The merger, effective July 1, expands a six-year affiliation between the two firms, which included joint partnerships and shared operations in London and throughout Europe. Most importantly, it gives Dechert Price - a litigation, corporate-practice and intellectual-property firm - a beachhead in Europe's financial capital, Winokur said.
"London is the financial center of Europe, and the London legal market is the most important legal market in Europe," Winokur said in an interview yesterday. "What you'll see is that the London-based firms have the biggest positions and transactions in Europe."
In addition to London and Philadelphia, Dechert Price has offices in Paris, Brussels, New York, Princeton, Washington, Harrisburg and Boston.
Steven Fogel, Titmuss Sainer's senior partner, said the merger would allow clients in Harrisburg to use the same law firm more easily for business in both the United States and Europe.
"We estimated that, as the economy became more global, there would be more of a demand for law firms that are able to provide seamless service," Fogel said in an interview. "That's why we developed a closer relationship than was ordinary, with a view that [the relationship] would lead to merging."
Fogel will become the managing partner of the combined firm's London office.
Winokur said Dechert Price's international clients include Comcast Corp., the Philadelphia cable operator, and Internet Capital Group Inc., the business-to-business e-commerce investor based in Wayne.
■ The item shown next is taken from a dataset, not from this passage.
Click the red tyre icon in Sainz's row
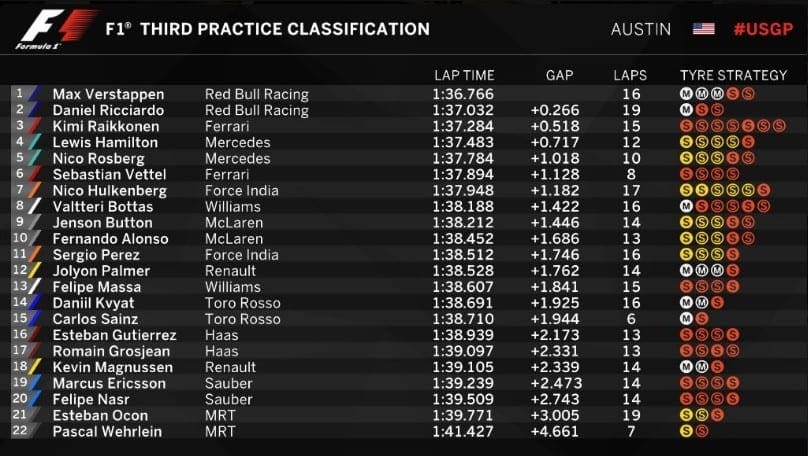701,318
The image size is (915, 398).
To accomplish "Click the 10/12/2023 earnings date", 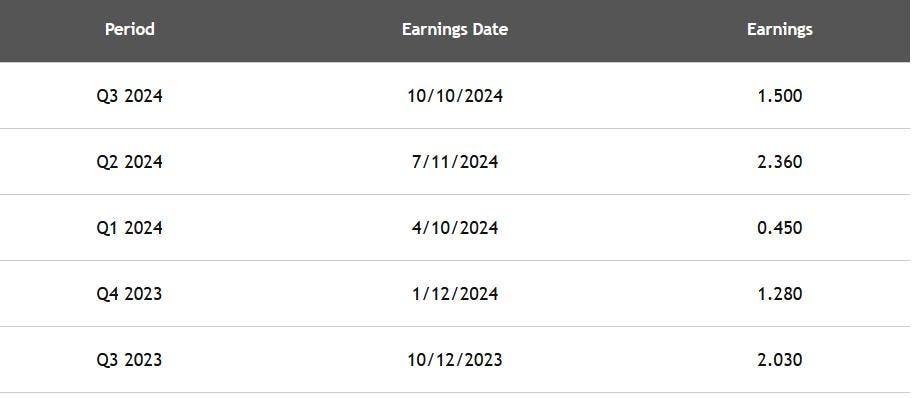I will tap(455, 359).
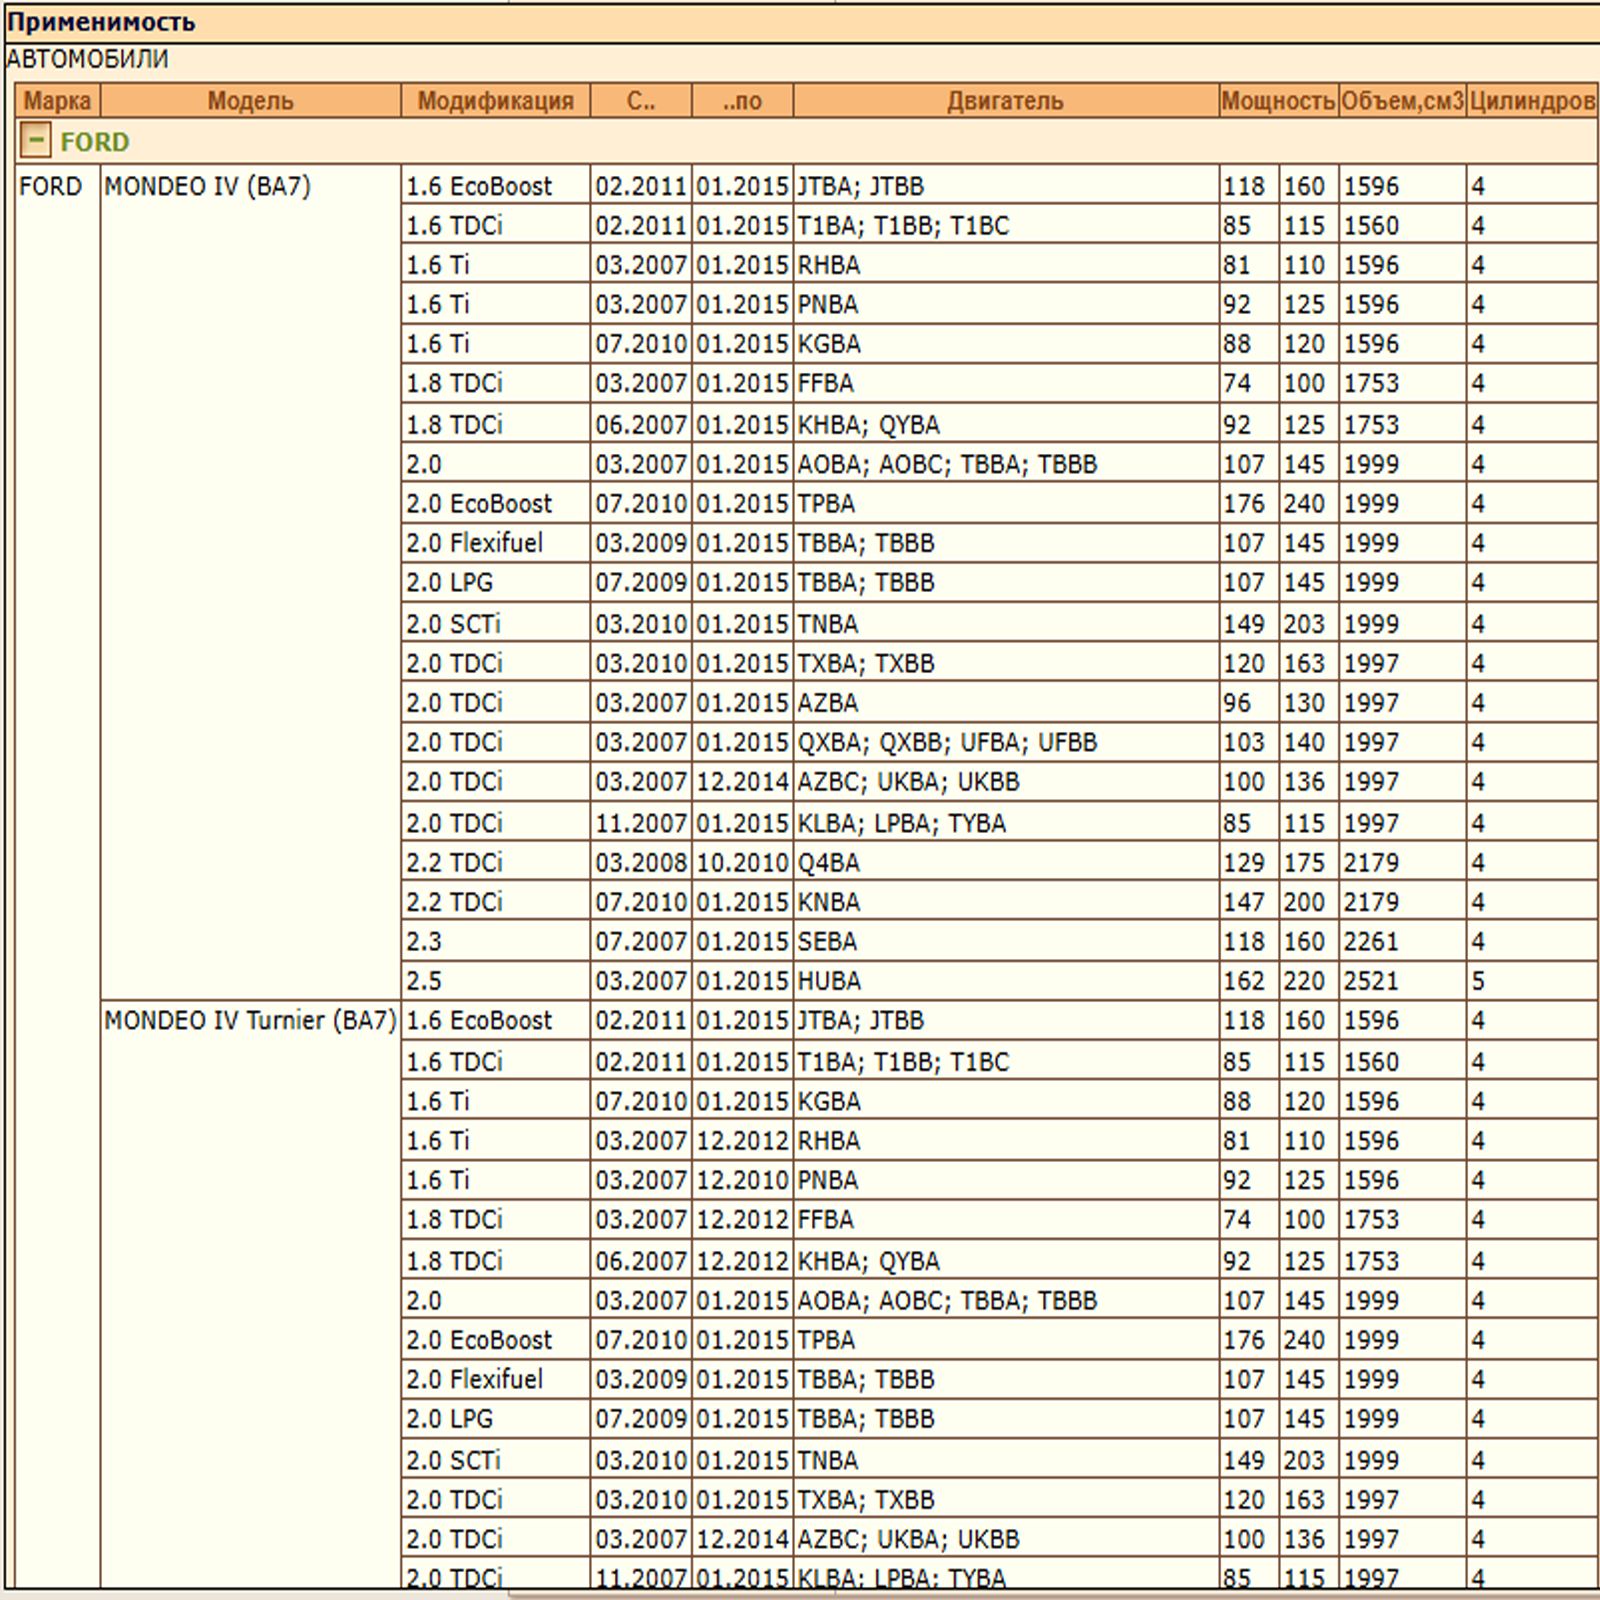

Titmuss Sainer's clients include a host of British technology companies, as well as Standard & Poor's Corp., the financial services company. Among the two firms' shared clients is Lehman Bros., the New York investment-banking firm.
The merger comes at a time of significant consolidation in the legal field, said Robert Denney, president of Robert Denney Associates, a Wayne consultant to law firms.
For example, the Center City firms of Schnader Harrison Segal & Lewis and Mesirov Gelman Jaffe Cramer & Jamieson completed their merger Friday, said Ralph G. Wellington, Schnader's chairman.
Law firms "want to be larger to have more areas of expertise and more financial resources or to enter a new geographic area," Denney said, adding that combining firms also helped save on administrative costs, which have been rising.
But the Dechert deal is just the second transatlantic merger he could recall. The British firm of Clifford Chance merged this year with the New York firm of Rogers and Wells.
Other British and American firms began discussing mergers following the Rogers and Wells deal, but the talks broke down because the parties could not reconcile cultural differences, Denney said. In the Dechert merger, he credited the six-year alliance with allowing the two firms the time necessary to adjust to each other.
"They've been engaged, in a sense, for a number of years," he said. "It seems to me that [the merger] is the next logical step if they are indeed satisfied with the working relationship and cultural relationship which they've already had."
Based on figures from last year, the combined firm will have annual revenues of more than $250 million, with 80 percent of that from Dechert Price. Winokur said there would be no layoffs resulting from the merger. Also, Fogel said, current regional managing partners will retain their titles.